## Work instructions
The required lines are those that contain "will"; pull them out of the data and copy them.

## Listed records
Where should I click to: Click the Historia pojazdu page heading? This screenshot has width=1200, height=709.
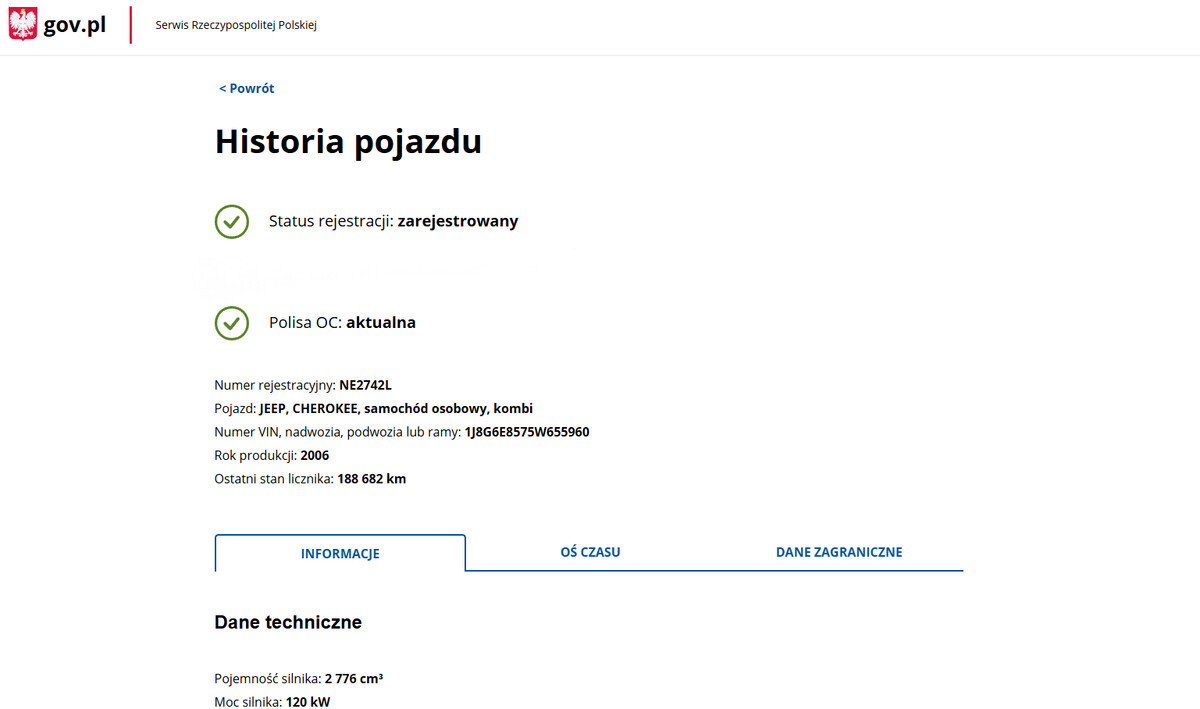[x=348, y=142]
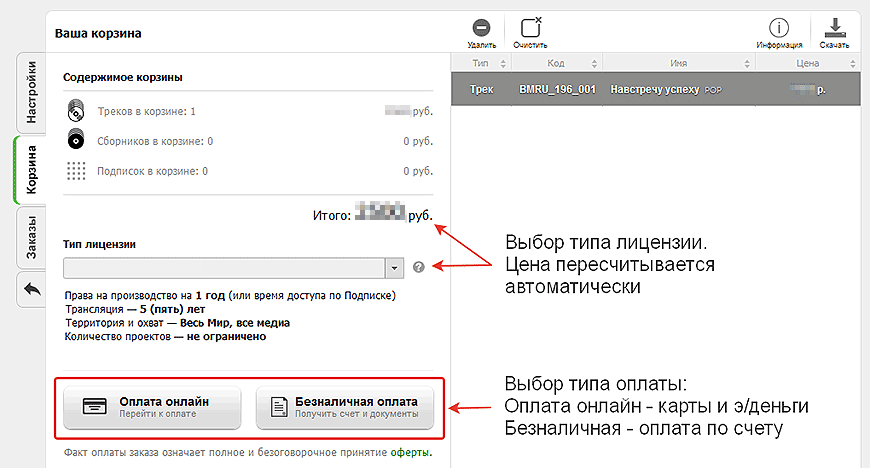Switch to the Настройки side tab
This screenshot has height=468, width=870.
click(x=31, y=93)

* * *

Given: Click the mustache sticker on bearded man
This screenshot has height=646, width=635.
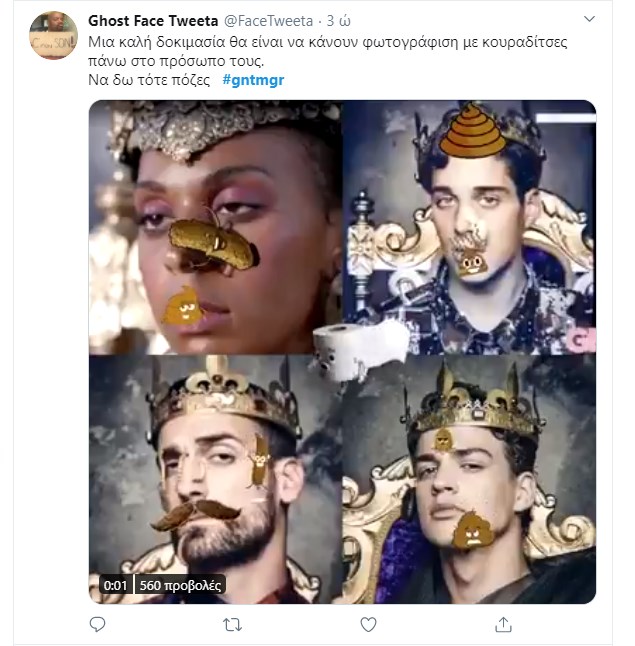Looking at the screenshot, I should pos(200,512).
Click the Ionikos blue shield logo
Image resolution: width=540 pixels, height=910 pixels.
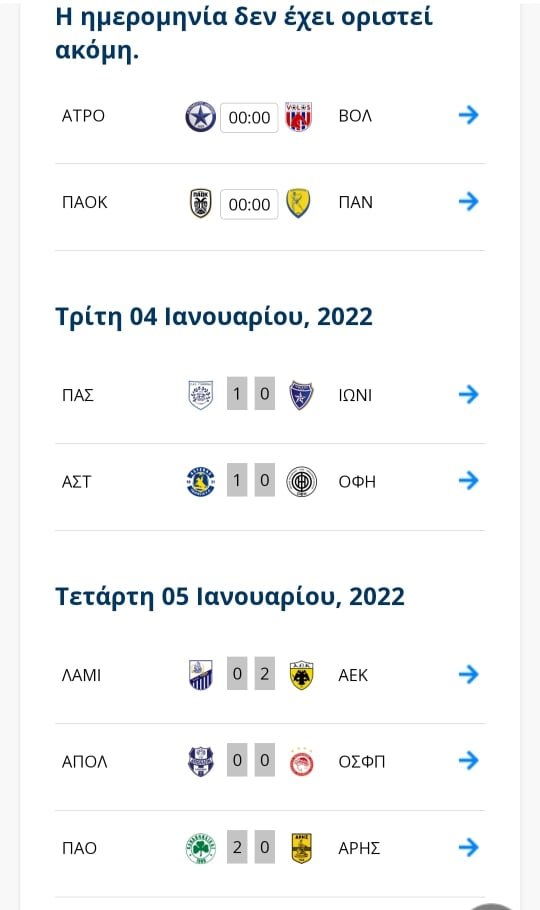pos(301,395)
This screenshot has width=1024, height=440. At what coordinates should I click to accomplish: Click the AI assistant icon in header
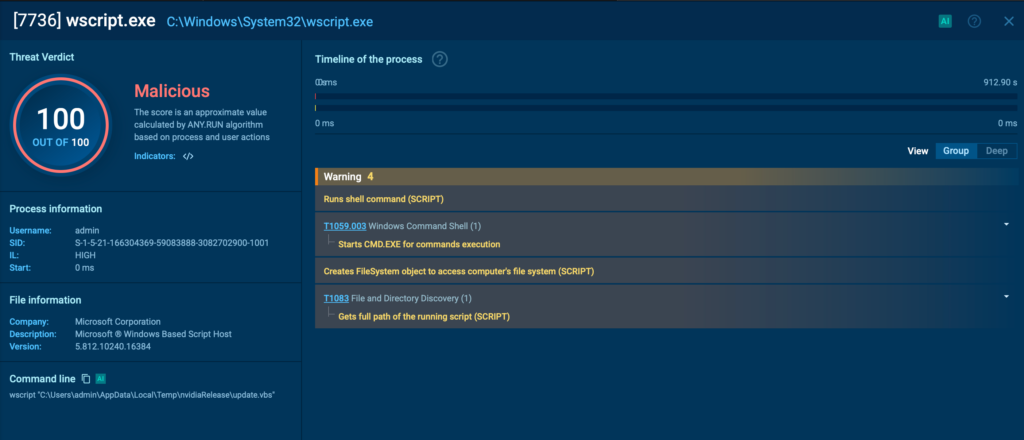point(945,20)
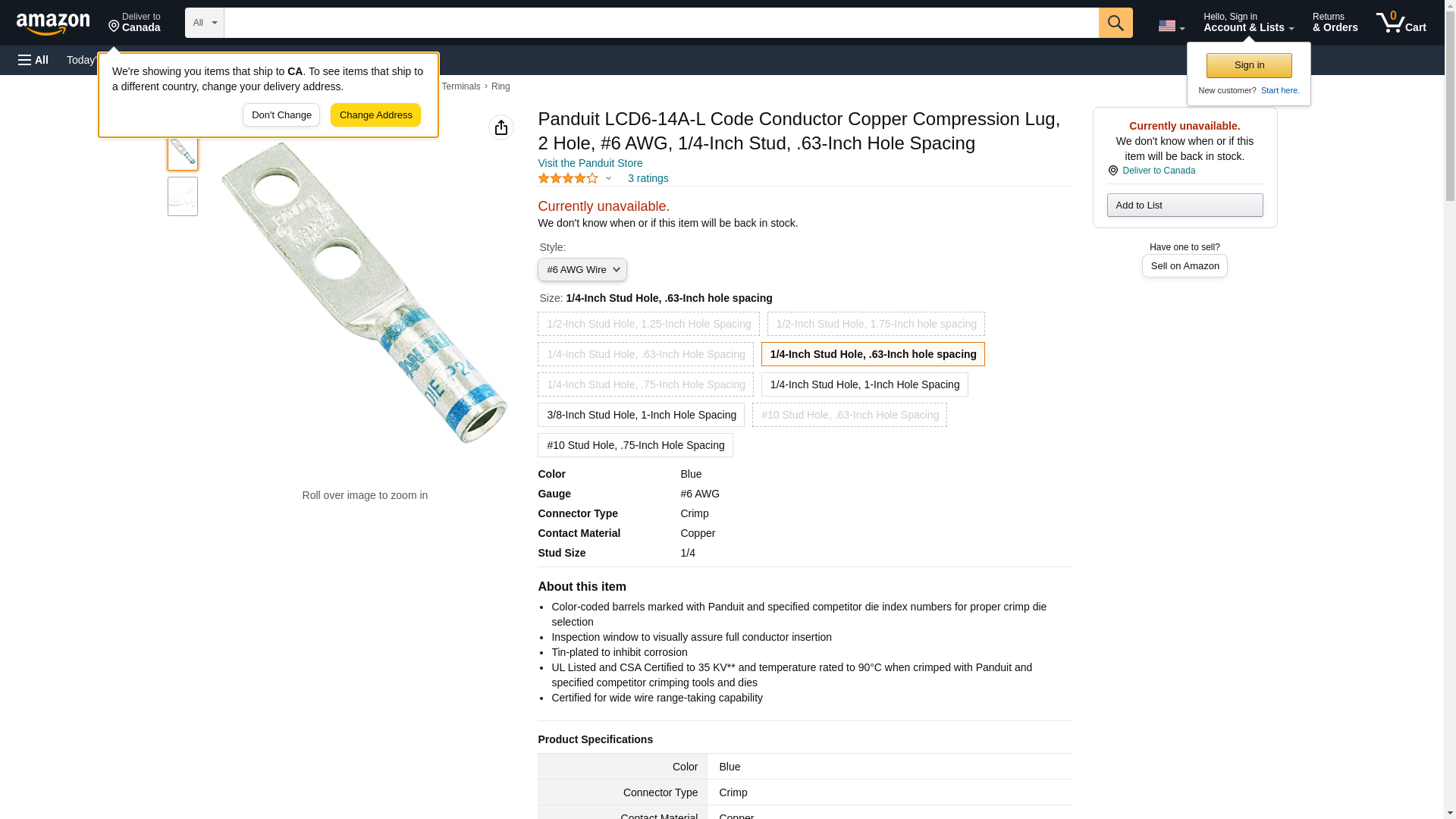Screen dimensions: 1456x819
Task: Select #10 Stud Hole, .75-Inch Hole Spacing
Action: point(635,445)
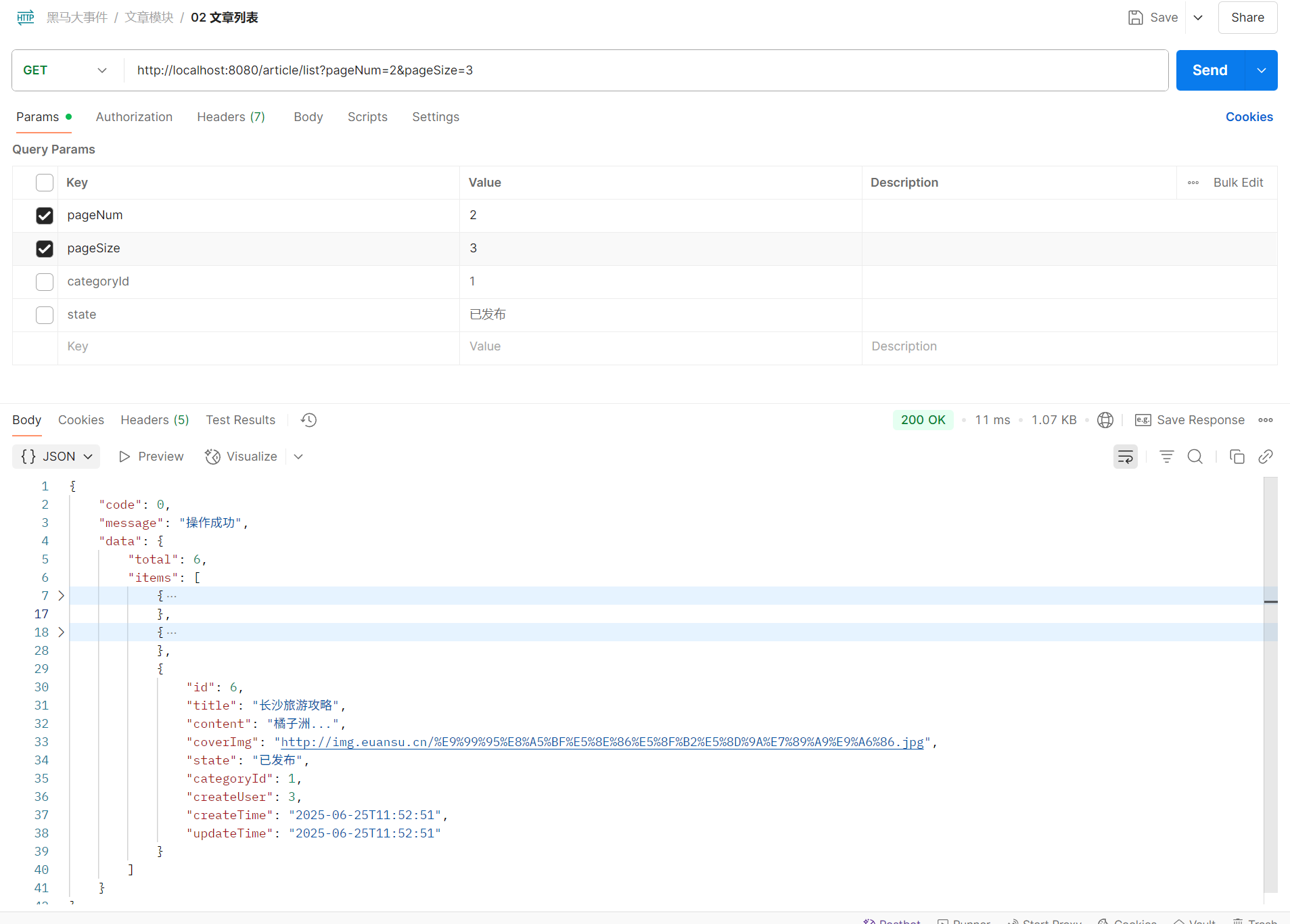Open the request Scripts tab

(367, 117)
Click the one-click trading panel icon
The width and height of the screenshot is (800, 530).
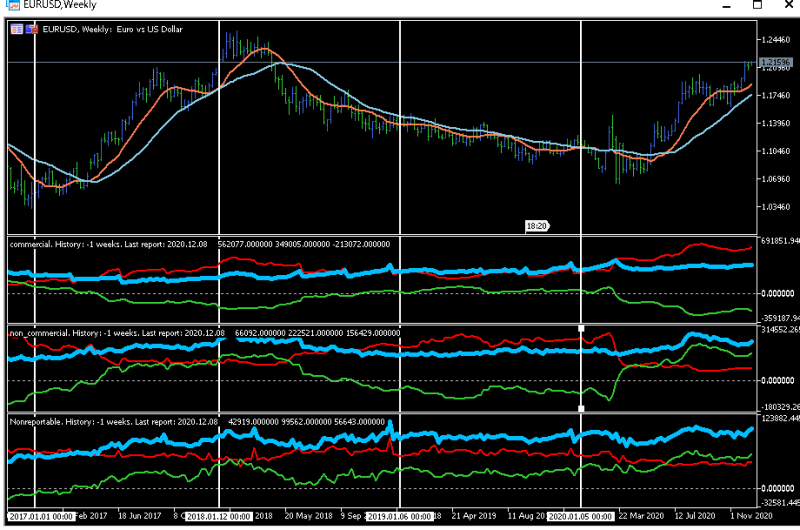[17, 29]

...

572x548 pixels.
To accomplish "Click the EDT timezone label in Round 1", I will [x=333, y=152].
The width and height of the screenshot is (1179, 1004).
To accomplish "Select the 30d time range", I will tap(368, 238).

## Result of this exercise
To accomplish "Click the EDT timezone label in Round 1", I will [x=333, y=152].
To accomplish "Select the 30d time range", I will tap(368, 238).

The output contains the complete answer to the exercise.